This Smoked Chicken Chile Verde recipe is one you’re going to make over and over again! It is great on its own, stuffed into a tortilla, served with chips, or folded into an omelette.
Chile Verde Chicken
I’m not being dramatic when I say that I LOVE this chicken. I happened upon it by accident a bit after spending this spring making giant batches of salsa that the kids were after constantly. It is nothing new, but it was new to me and I am impressed.
As someone who didn’t grow up loving big bold flavors or spice, or even tolerating it, really, developing an appreciation for salsas has been one of the most fun things about changing from an ultra-picky eater to someone who will eat justttttt about anything these days.

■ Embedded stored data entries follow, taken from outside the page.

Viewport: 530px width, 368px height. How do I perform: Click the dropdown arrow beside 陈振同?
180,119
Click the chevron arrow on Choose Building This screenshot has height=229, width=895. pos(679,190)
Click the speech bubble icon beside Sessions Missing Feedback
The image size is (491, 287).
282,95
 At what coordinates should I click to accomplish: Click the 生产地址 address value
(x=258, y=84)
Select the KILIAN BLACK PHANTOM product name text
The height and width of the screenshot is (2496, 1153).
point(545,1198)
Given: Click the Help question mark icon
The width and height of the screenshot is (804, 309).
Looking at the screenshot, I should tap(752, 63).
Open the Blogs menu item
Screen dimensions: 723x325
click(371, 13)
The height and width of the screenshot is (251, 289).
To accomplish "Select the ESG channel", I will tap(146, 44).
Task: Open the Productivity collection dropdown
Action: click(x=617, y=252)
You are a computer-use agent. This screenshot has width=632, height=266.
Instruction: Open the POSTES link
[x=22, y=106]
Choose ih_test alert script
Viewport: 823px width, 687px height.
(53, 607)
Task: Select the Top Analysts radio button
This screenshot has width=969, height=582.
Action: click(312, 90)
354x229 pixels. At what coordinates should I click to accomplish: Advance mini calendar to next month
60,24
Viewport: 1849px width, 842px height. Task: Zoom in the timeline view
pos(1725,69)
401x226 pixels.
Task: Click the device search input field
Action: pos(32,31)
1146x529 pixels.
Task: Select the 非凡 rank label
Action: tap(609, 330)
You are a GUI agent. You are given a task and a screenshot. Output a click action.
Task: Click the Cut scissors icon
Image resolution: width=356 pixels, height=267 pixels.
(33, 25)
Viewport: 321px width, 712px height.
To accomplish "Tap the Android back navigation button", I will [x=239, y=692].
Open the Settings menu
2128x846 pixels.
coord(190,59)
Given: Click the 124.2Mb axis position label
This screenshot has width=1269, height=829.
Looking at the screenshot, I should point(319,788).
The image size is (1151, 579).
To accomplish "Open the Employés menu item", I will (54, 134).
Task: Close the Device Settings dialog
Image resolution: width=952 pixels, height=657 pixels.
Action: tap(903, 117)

Whether you grew up more upper Midwest, like me, and are relatively new to the spice game or if you have enjoyed the culinary heat since you were a tiny child, I’m going to bet that you’re going to love this recipe.
Fair warning – it makes a LOT of salsa. It made enough to make this entire dish and then have two pints of salsa extra for snacking.
We appreciated that fringe benefit so I kept it in the final version because I figure you will too. If you don’t have a bunch of people waiting in the wings to pounce on any snacks available, give a jar to a neighbor! Turns out summer is here and it is time to get out into the world again.
If you aren’t feeling sociable (I get it!) – you can also freeze the extra salsa for later on.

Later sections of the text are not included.